BEGIN RECORDS SHOWN

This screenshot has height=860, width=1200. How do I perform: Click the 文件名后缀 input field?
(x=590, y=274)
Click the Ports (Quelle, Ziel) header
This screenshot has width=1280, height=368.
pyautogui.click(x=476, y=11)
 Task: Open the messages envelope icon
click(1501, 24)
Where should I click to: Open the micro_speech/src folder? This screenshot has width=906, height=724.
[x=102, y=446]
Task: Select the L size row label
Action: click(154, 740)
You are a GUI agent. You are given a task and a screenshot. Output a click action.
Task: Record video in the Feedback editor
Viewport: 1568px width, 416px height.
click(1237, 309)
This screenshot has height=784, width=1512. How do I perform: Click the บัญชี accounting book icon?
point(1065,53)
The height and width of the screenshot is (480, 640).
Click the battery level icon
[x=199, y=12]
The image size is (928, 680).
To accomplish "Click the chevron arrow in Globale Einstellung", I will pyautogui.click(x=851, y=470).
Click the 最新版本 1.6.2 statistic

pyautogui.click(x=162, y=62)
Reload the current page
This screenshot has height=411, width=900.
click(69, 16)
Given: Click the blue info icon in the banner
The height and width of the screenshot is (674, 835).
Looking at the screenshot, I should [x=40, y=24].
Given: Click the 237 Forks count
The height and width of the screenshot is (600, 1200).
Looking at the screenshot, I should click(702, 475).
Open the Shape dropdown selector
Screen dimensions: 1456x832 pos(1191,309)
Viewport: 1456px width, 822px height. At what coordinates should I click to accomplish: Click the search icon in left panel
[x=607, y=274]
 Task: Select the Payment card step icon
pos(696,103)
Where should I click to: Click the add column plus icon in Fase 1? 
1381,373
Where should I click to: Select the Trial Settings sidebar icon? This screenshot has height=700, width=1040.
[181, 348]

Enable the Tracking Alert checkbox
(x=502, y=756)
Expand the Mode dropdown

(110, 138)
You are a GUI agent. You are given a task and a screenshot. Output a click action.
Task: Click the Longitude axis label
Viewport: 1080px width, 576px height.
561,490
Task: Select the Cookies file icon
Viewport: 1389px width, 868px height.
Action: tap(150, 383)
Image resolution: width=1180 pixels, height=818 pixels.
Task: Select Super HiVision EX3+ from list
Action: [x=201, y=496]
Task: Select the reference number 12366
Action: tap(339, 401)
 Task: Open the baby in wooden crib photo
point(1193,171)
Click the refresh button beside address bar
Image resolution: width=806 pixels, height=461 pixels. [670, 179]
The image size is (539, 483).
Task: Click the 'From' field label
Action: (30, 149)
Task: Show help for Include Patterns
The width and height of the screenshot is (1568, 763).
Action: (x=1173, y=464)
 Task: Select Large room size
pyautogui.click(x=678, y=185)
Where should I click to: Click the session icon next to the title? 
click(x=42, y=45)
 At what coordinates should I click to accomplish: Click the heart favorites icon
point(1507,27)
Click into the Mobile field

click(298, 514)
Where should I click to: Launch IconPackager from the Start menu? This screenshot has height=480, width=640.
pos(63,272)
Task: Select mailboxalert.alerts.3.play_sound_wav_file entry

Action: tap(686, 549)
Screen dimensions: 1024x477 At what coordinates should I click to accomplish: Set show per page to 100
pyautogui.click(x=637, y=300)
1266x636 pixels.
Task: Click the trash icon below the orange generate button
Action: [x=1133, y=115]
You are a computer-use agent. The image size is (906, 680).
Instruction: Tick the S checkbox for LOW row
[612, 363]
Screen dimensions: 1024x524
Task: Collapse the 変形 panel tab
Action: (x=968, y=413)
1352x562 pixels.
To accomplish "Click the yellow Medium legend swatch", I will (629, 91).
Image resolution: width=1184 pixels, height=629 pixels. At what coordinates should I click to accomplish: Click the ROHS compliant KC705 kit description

END RECORDS SHOWN

- _TASK_
Recast the records as a Markdown table with the columns Row and Line, starting with the line that contains "Where should I click to: Launch" and going on through the line that contains "Action: (x=968, y=413)", both included. Number the rows in order and leave out blank lines.

- _FULL RESPONSE_
| Row | Line |
|---|---|
| 1 | Where should I click to: Launch IconPackager from the Start menu? This screenshot has height=480, width=640. |
| 2 | pos(63,272) |
| 3 | Task: Select mailboxalert.alerts.3.play_sound_wav_file entry |
| 4 | Action: tap(686, 549) |
| 5 | Screen dimensions: 1024x477 At what coordinates should I click to accomplish: Set show per page to 100 |
| 6 | pyautogui.click(x=637, y=300) |
| 7 | 1266x636 pixels. |
| 8 | Task: Click the trash icon below the orange generate button |
| 9 | Action: [x=1133, y=115] |
| 10 | You are a computer-use agent. The image size is (906, 680). |
| 11 | Instruction: Tick the S checkbox for LOW row |
| 12 | [612, 363] |
| 13 | Screen dimensions: 1024x524 |
| 14 | Task: Collapse the 変形 panel tab |
| 15 | Action: (x=968, y=413) |